■ What is required ■
Scan the records below for the line with "Where should I" and the line with "Enter full screen", and retype that range exactly, both ends included, pictures excepted.

■ Exercise materials ■
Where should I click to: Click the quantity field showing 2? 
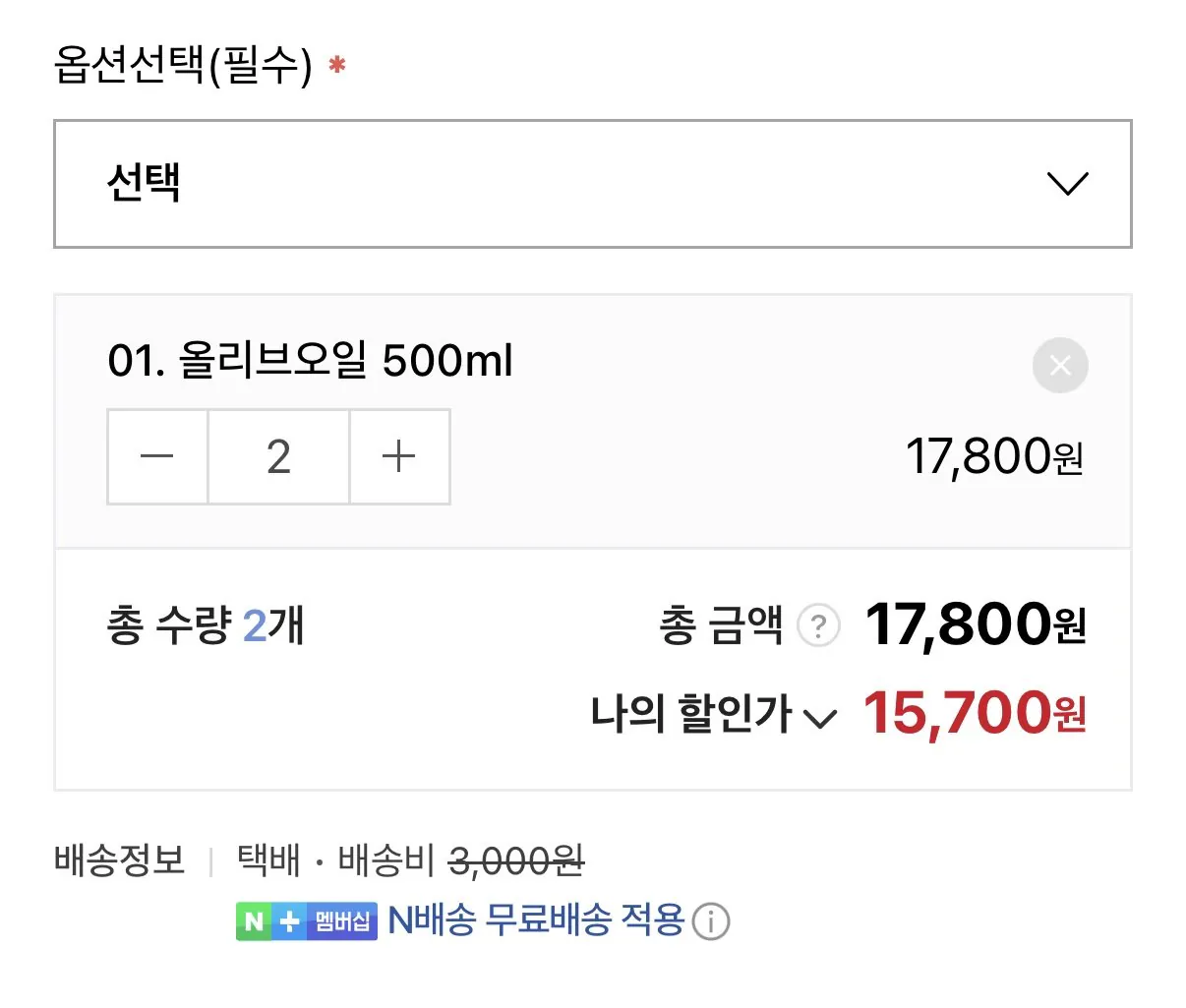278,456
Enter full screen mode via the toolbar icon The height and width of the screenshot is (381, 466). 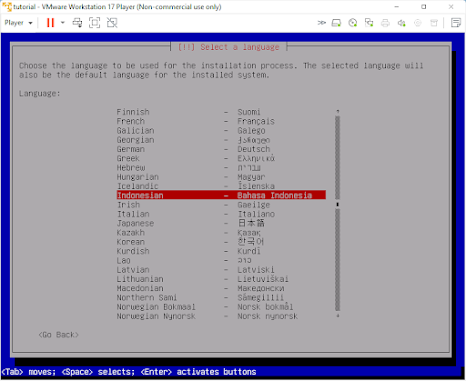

...

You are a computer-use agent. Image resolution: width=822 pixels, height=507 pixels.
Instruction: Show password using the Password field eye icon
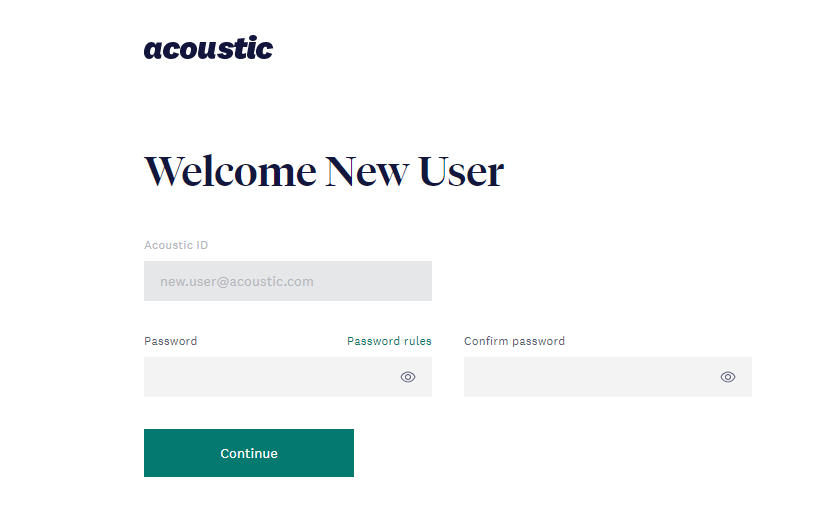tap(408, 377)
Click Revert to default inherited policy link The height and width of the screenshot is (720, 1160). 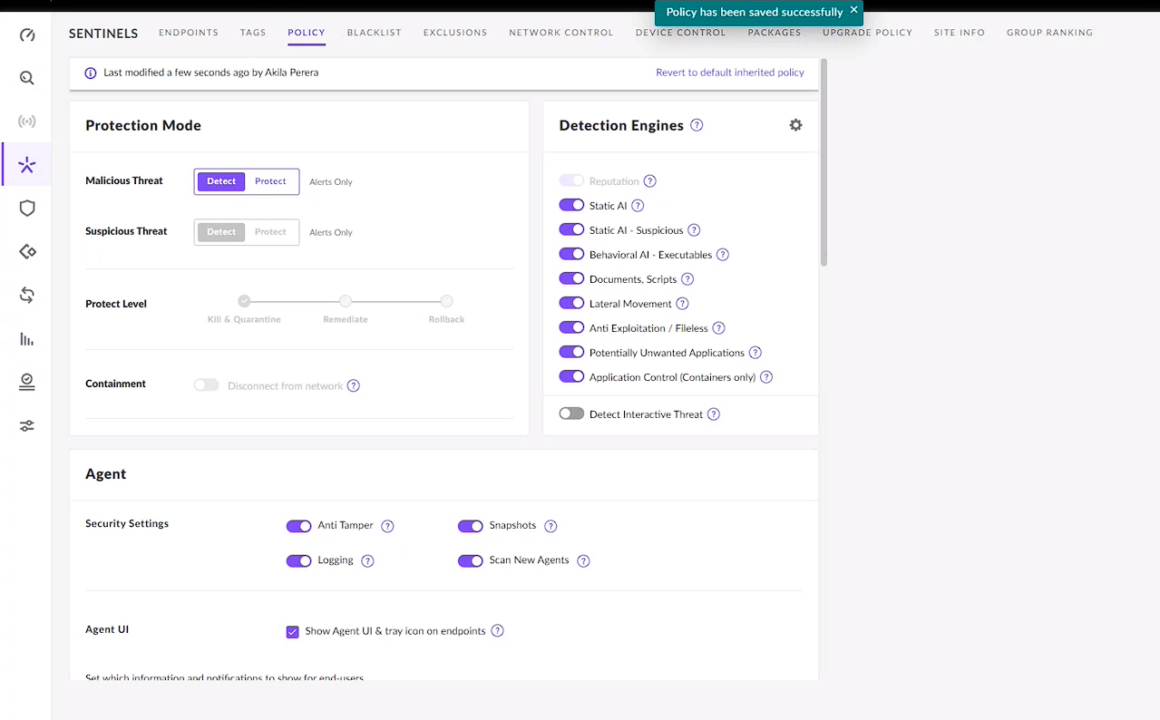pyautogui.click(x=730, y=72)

■ Answer for the task ■
Where should I click to: Click the quantity field showing 2? 
278,456
Enter full screen mode via the toolbar icon The height and width of the screenshot is (381, 466). 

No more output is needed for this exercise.